_Sezione del documento_.
.....

Sequestro per peculato a Pugliapromozione: beni per oltre 1,3 milioni di euro
BARI - La Guardia di Finanza di Bari ha eseguito un sequestro preventivo del valore superiore a 1,3 milioni di euro nell’ambito di un’inchiesta per peculato che coinvolge tre persone, tra cui il direttore generale di Pugliapromozione, Luca Scandale, e due ex funzionari dell’ente.
Il provvedimento riguarda anche Vito Mastrorosa, ex responsabile dell’ufficio paghe e pagamenti, e Nicola Lattarulo, addetto allo stesso ufficio. L’operazione è stata eseguita nelle province di Bari e Foggia.
Secondo quanto ricostruito dagli investigatori, si tratta dell’ultimo sviluppo di una più ampia inchiesta che aveva già portato, tra il 2024 e il 2025, ad altri sequestri per oltre 1,2 milioni di euro complessivi nei confronti di ulteriori indagati, tra cui l’ex direttore generale Matteo Minchillo (deceduto) e il figlio Michele, chef stellato.
L’indagine, relativa a fatti che coprono il periodo 2017–2023, ipotizza un sistema di indebite erogazioni e compensi “fuori busta” ritenuti ingiustificati e sproporzionati rispetto agli incarichi svolti. In totale gli indagati sarebbero tredici, tra pubblici ufficiali e soggetti privati.
Secondo gli inquirenti, il denaro pubblico sarebbe stato sistematicamente dirottato e successivamente reimpiegato attraverso operazioni di riciclaggio e intestazioni a familiari o soggetti terzi, consapevoli della presunta provenienza illecita delle somme.
Il giudice per le indagini preliminari ha descritto il meccanismo come un sistema consolidato, basato sull’utilizzo diretto delle credenziali operative dei conti dell’ente per autorizzare pagamenti e inserire voci indebite nelle buste paga.
L’inchiesta resta ora al vaglio dell’autorità giudiziaria, mentre proseguono gli accertamenti sulla destinazione delle somme e sull’eventuale coinvolgimento di ulteriori soggetti.

.....

(Elementi archiviati)
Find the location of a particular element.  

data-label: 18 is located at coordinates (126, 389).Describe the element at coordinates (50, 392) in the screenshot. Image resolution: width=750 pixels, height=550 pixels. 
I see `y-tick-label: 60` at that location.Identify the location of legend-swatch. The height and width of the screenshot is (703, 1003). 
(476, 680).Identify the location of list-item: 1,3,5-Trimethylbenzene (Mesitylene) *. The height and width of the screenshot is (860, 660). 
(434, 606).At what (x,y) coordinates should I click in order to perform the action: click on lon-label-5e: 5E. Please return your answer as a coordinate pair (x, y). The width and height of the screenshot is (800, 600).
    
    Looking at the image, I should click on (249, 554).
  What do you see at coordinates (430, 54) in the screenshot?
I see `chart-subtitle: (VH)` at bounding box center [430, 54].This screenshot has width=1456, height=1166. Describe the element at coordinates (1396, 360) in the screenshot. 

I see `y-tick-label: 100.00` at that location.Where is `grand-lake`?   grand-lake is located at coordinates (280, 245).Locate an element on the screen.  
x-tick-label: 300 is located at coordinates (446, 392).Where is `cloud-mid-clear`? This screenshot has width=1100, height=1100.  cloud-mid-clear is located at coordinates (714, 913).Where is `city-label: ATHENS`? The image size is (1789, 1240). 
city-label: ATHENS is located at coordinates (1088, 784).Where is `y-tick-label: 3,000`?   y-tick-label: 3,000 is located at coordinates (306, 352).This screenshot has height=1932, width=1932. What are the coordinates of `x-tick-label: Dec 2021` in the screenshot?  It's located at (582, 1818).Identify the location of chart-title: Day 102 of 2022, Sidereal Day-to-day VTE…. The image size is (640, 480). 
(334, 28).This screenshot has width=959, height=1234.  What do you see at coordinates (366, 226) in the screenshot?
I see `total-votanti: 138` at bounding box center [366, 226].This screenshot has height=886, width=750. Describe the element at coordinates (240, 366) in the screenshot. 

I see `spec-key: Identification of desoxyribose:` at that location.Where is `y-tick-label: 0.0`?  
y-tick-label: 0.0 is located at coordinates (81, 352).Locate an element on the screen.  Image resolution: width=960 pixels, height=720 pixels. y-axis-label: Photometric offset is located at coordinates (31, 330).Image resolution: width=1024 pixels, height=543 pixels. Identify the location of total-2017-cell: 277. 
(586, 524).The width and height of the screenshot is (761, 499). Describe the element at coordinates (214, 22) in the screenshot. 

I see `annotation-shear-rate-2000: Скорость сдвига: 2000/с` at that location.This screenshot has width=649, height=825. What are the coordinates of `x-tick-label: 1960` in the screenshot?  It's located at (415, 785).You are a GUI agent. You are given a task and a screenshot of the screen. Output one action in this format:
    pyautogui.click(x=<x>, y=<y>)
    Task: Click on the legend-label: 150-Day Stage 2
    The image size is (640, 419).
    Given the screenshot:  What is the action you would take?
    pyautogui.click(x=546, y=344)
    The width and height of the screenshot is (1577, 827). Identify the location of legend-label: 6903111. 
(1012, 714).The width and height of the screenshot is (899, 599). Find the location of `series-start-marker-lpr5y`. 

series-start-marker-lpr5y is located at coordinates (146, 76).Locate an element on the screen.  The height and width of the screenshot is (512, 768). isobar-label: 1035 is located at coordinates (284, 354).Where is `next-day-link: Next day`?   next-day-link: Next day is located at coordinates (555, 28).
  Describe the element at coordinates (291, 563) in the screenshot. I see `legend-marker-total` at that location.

.....

_Quesiti da risolvere_.
a - Indica se ciascuna affermazione concorda con l'articolo sul sequestro a Pugliapromozione, rispondendo sì o no e citando le parole decisive: (i) l'operazione si è svolta nelle province di Bari e Lecce; (ii) i fatti indagati riguardano il periodo dal 2017 al 2023; (iii) Matteo Minchillo è l'attuale direttore generale dell'ente.
b - Rispondi alle domande seguenti in base all'articolo sul sequestro a Pugliapromozione.
(i) Quale incarico aveva Vito Mastrorosa?
(ii) Quante sono in totale le persone indagate?
(iii) Chi è Michele?

_Risposte ai quesiti_.
a -
(i) No: "L’operazione è stata eseguita nelle province di Bari e Foggia."
(ii) Sì: "relativa a fatti che coprono il periodo 2017–2023"
(iii) No: "l’ex direttore generale Matteo Minchillo (deceduto)"

b -
(i) Era l'ex responsabile dell’ufficio paghe e pagamenti.
(ii) Sono tredici, tra pubblici ufficiali e soggetti privati.
(iii) È il figlio dell'ex direttore generale Matteo Minchillo ed è uno chef stellato.